Page:Vandervelde - La Belgique et le Congo, le passé, le présent, l’avenir.djvu/246

La bibliothèque libre.
Le texte de cette page a été corrigé et est conforme au fac-similé.

Tout d’abord, cette affirmation est plus qu’exagérée : il n’y a d’hôpitaux pour noirs que dans les stations de quelqu’importance ; ailleurs, les indigènes ne peuvent compter que sur la boîte à médicaments du missionnaire ou du chef de poste.

Ensuite, la plupart de ces hôpitaux sont de simples baraques, et s’il en est, comme ceux de Boma, de Léopoldville, de Coquilhatville, qui sont convenables, sans plus, d’autres, et par exemple celui de Matadi, sont, ou étaient en 1908-1909, dans un état véritablement honteux.

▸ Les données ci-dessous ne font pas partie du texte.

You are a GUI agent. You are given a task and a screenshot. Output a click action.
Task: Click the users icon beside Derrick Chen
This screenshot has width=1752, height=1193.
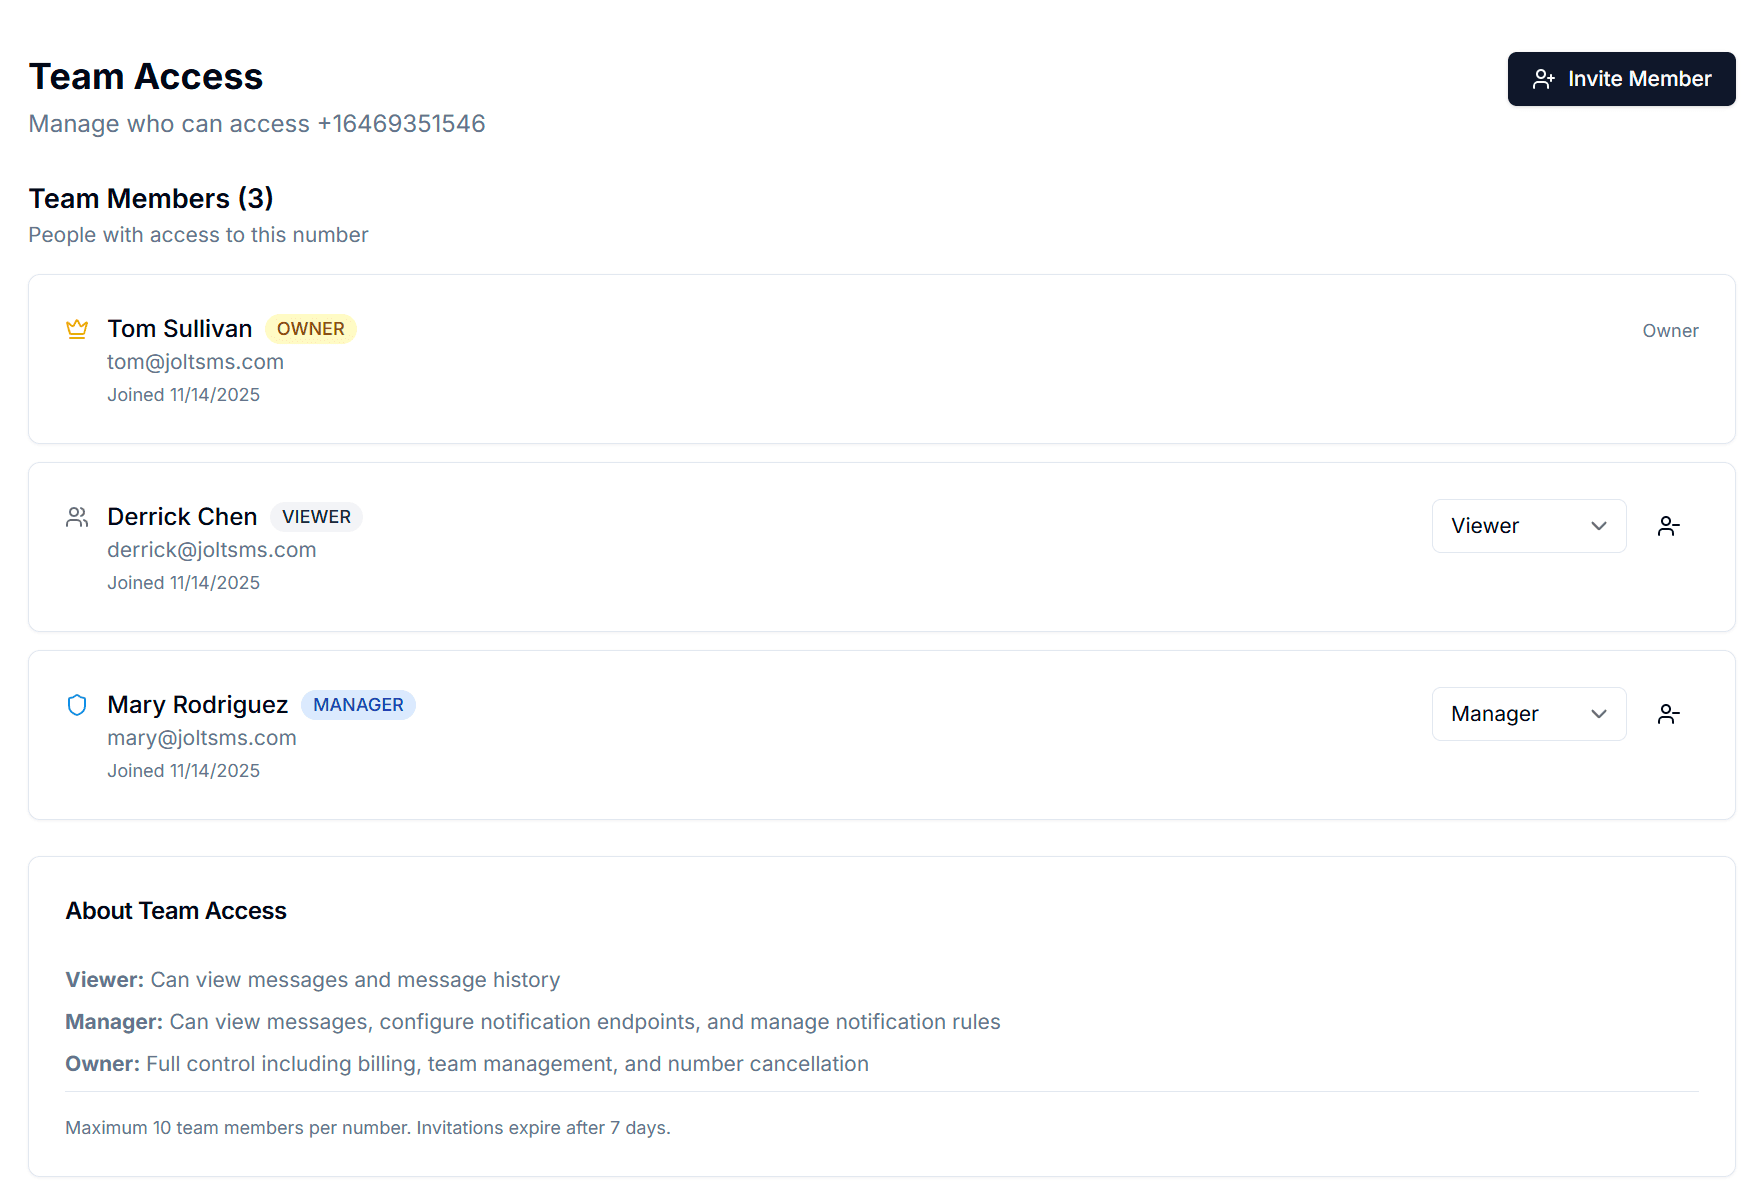(x=77, y=517)
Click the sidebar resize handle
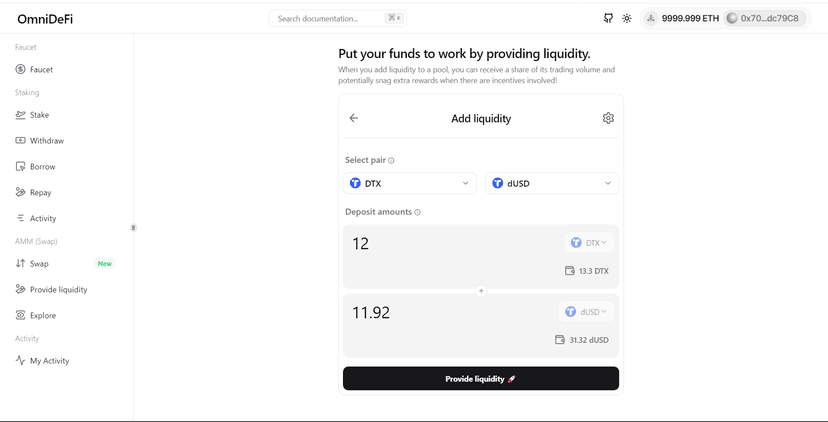This screenshot has height=422, width=828. click(x=133, y=228)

On en jugera par l’extrait suivant de mon Journal de voyage :

Une route large et bien entretenue s’élève de la rive vers l’hôpital des noirs de la Compagnie du chemin de fer, qui a le même médecin que l’hôpital de l’État, et lui fait vis-a-vis. L’hôpital de la Compagnie est tout battant neuf. Il a coûté 80.000 francs. L’installation en est parfaite. Des lits de fer, avec des draps bien blancs, s’alignent dans la grande salle, scrupuleusement propre. Il y a peu de malades, pour un très nombreux personnel. L’hôpital de l’État est l’ancien hôpital de la Compagnie. C’est une baraque en bois, qui n’a jamais été très confortable, et comme elle n’a plus été entretenue, depuis que l’État l’a acquise, elle se trouve dans un état de délabrement scandaleux : les lits en bambou, avec des couvertures en lambeaux, sont malpropres ; les murs, en planches disjointes, laissent passer sur les misérables grabataires les vents froids des nuits de la saison sèche : tous les malades, même atteints de maladies contagieuses, sont dans la même salle : ils sont beaucoup plus nombreux, pour un effectif bien moindre, que ceux de la Compagnie ; le sol est percé de grands trous, d’où sortent, la nuit, d’énormes rats, qui sont la terreur des malades.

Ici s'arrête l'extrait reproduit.